## START
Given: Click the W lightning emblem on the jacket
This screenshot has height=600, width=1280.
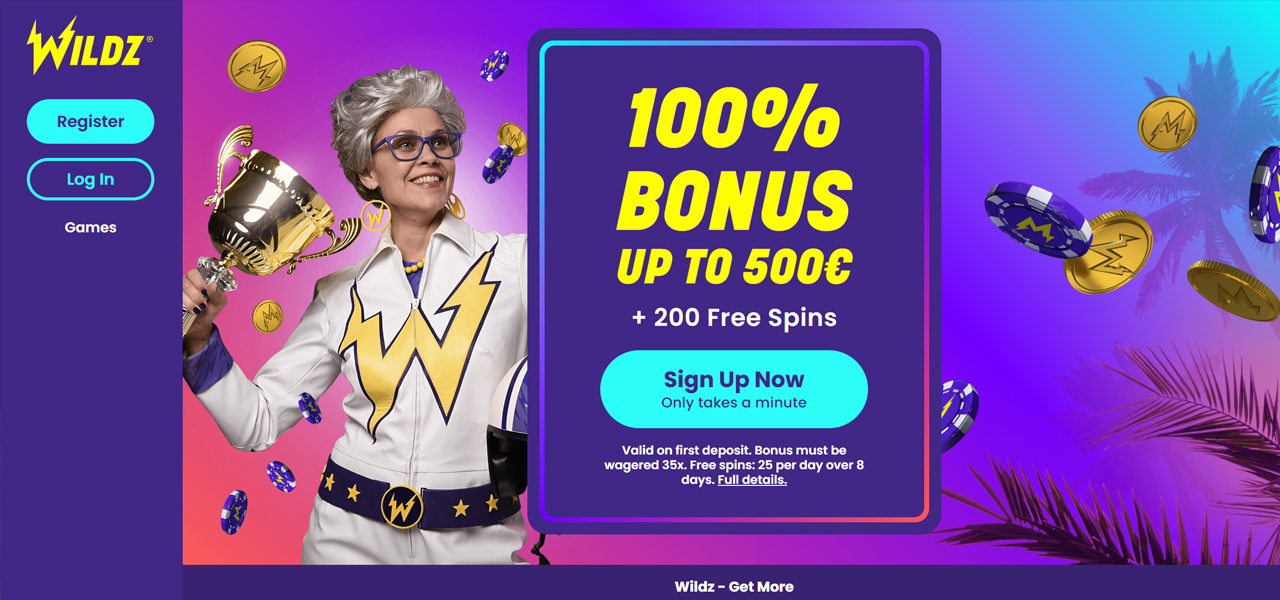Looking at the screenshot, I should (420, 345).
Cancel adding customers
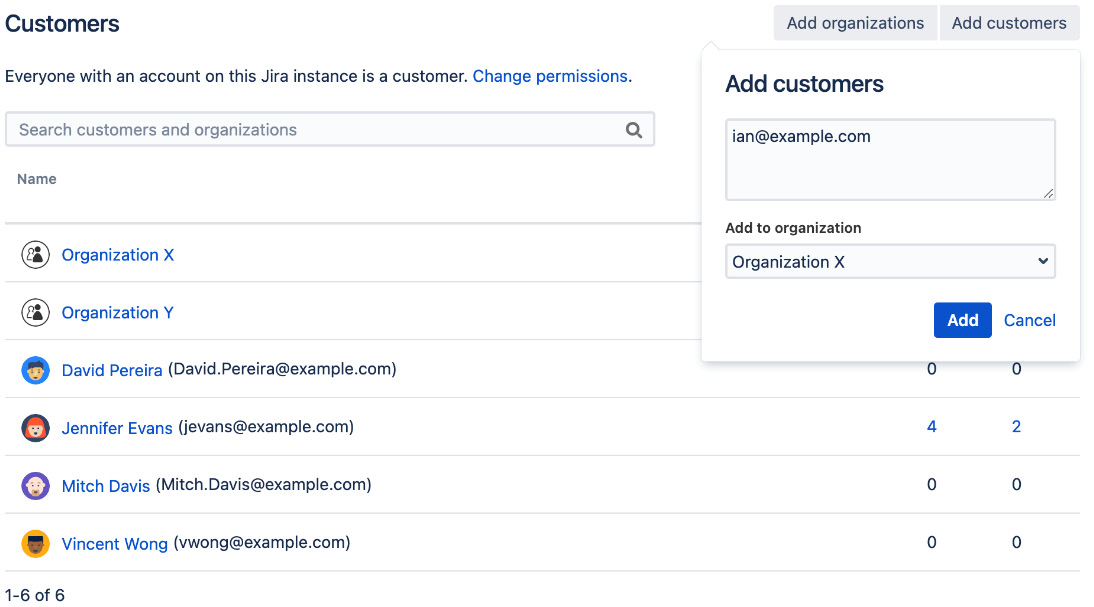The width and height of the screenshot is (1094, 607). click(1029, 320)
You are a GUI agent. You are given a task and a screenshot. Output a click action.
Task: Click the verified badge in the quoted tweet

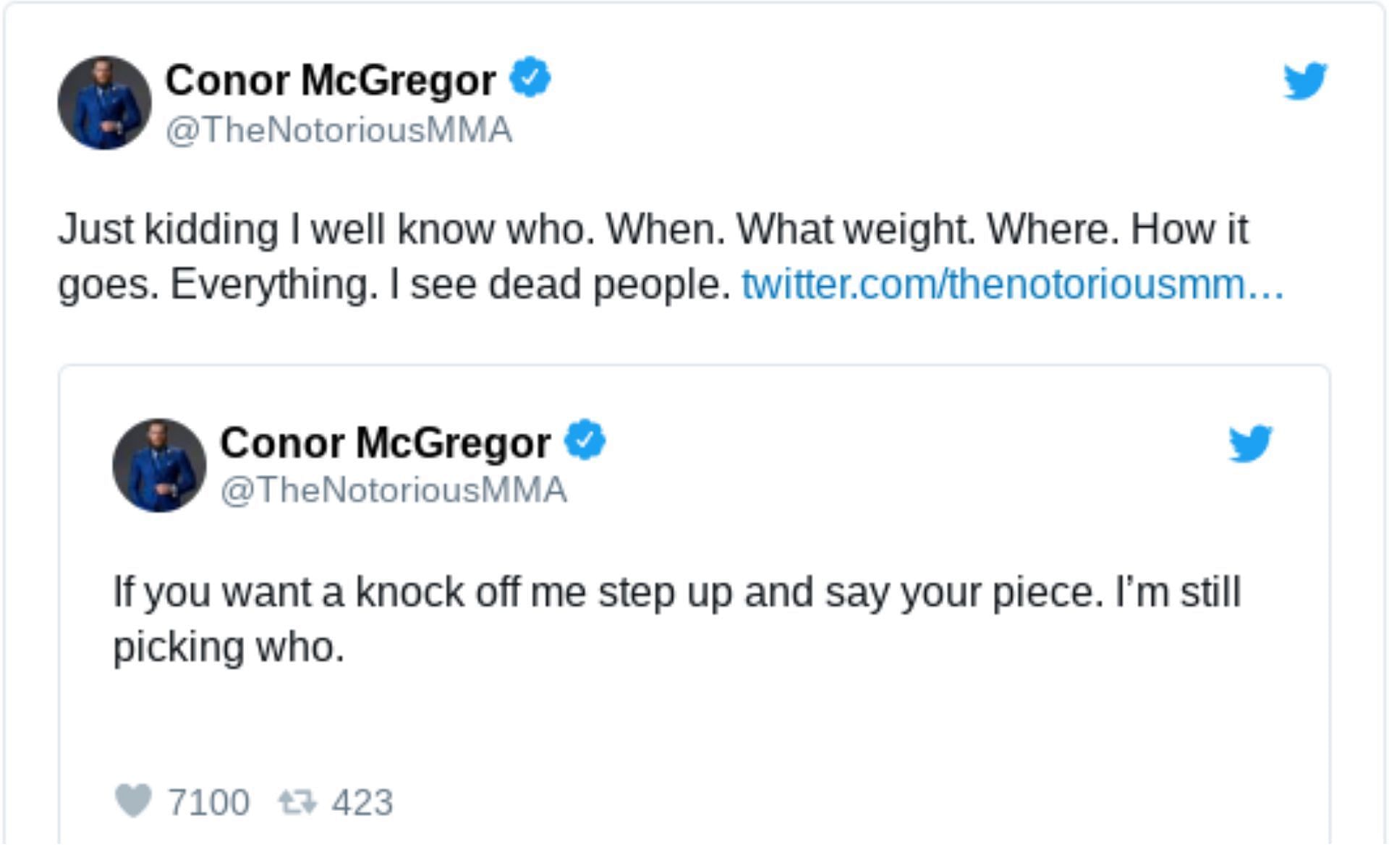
## END
## START
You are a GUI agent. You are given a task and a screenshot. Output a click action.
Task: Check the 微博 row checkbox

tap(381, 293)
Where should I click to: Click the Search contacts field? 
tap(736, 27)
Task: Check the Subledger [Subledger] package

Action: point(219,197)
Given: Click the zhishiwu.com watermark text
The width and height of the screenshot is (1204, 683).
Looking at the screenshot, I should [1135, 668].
## END
## START
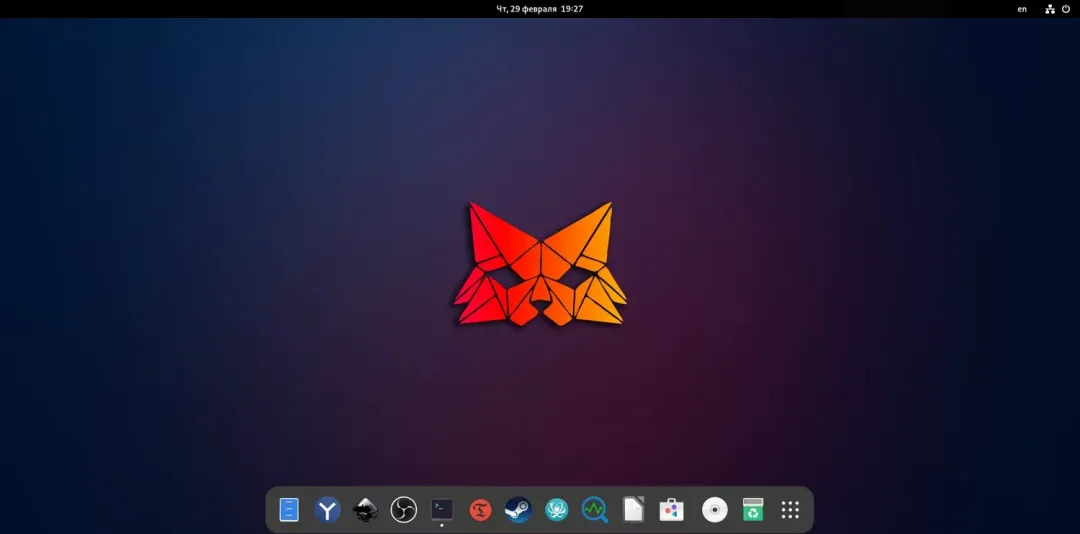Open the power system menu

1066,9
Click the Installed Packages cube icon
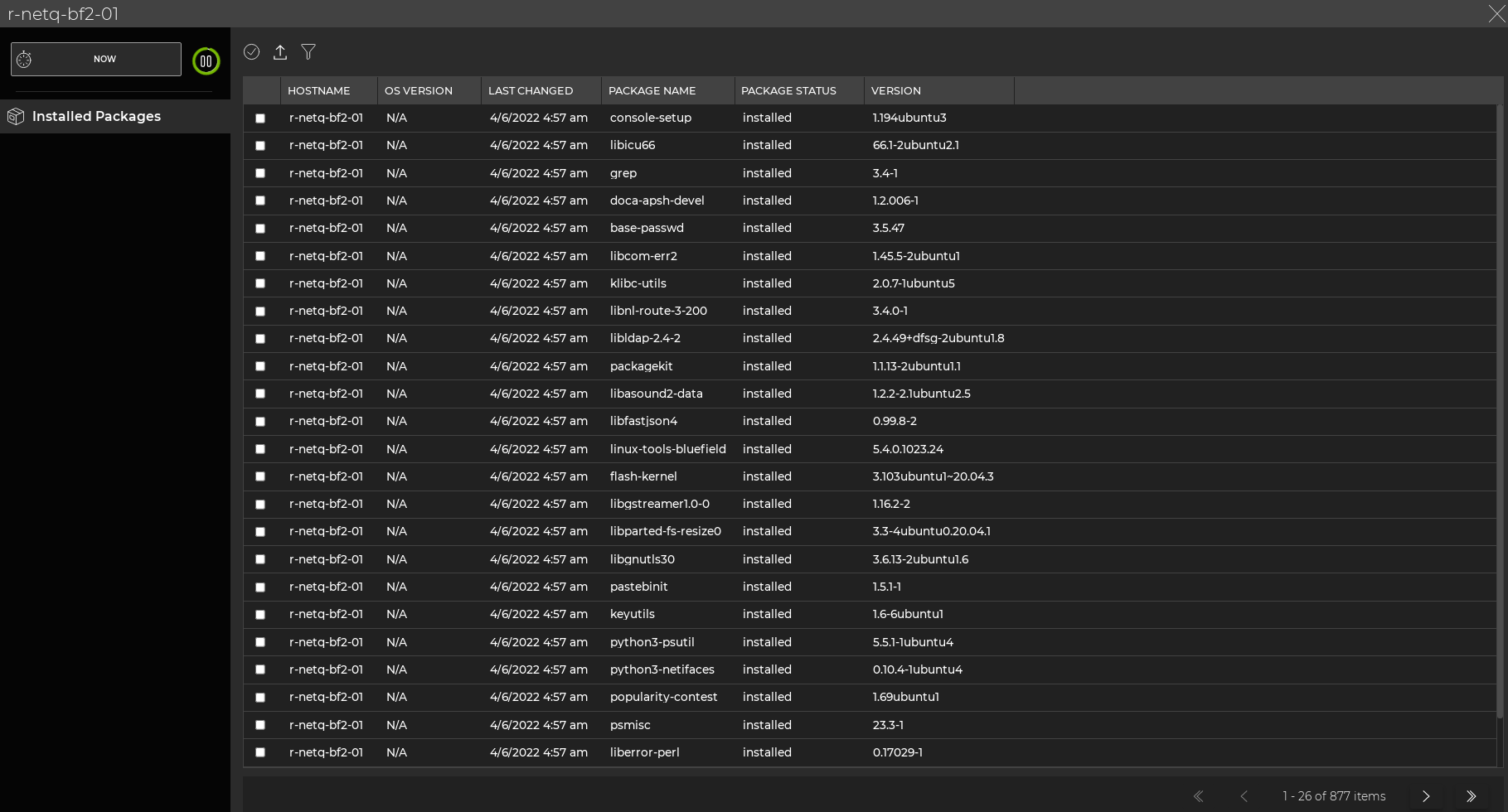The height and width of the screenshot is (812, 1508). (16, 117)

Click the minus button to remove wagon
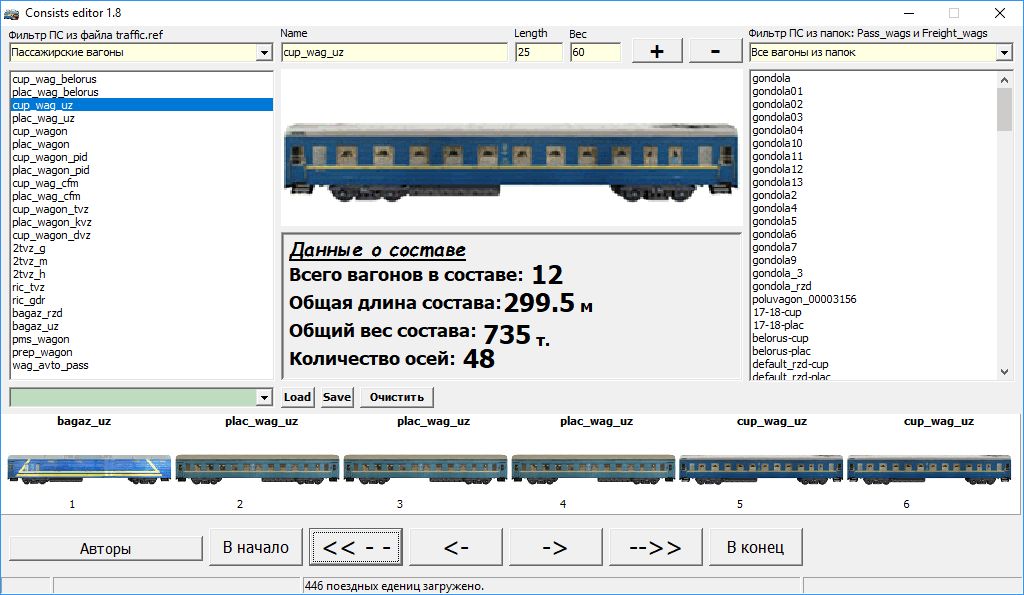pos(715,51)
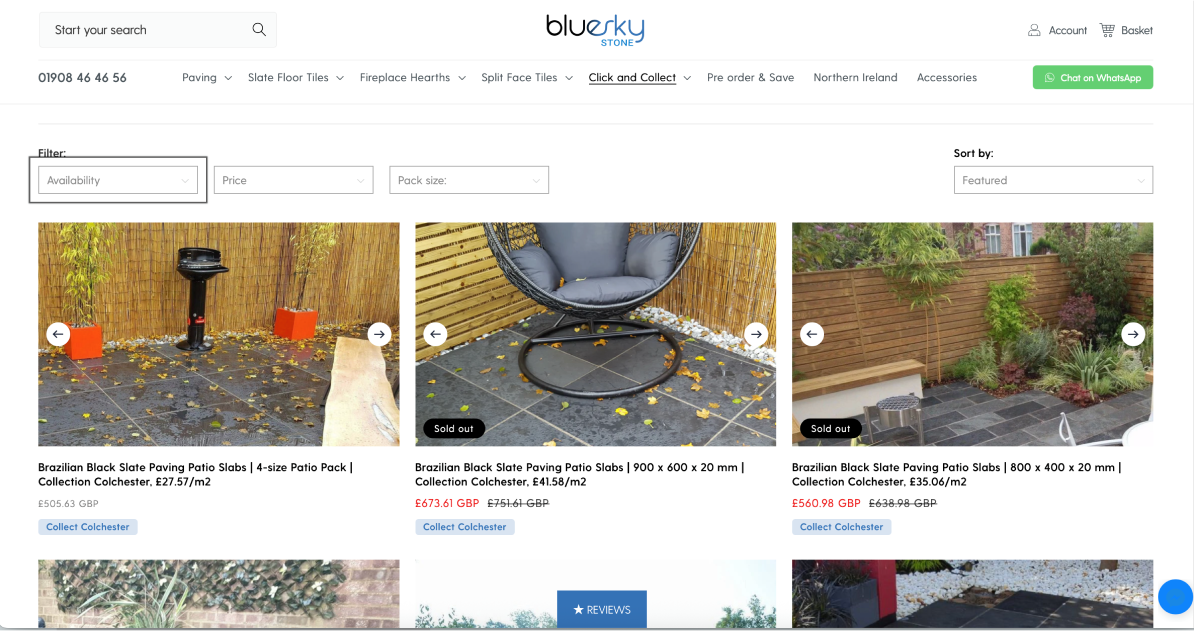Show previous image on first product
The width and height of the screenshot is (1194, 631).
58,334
## END
## AIM
Repeat the lines that open with the line containing "Cancel adding customers" and close with the line containing "Task: Click the", both included, leaving out the pictures.

## RESPONSE TO THIS TASK
Cancel adding customers
The width and height of the screenshot is (1094, 607). click(1029, 320)
You are a GUI agent. You are given a task and a screenshot. Output a click action.
Task: Click the verified badge in the quoted tweet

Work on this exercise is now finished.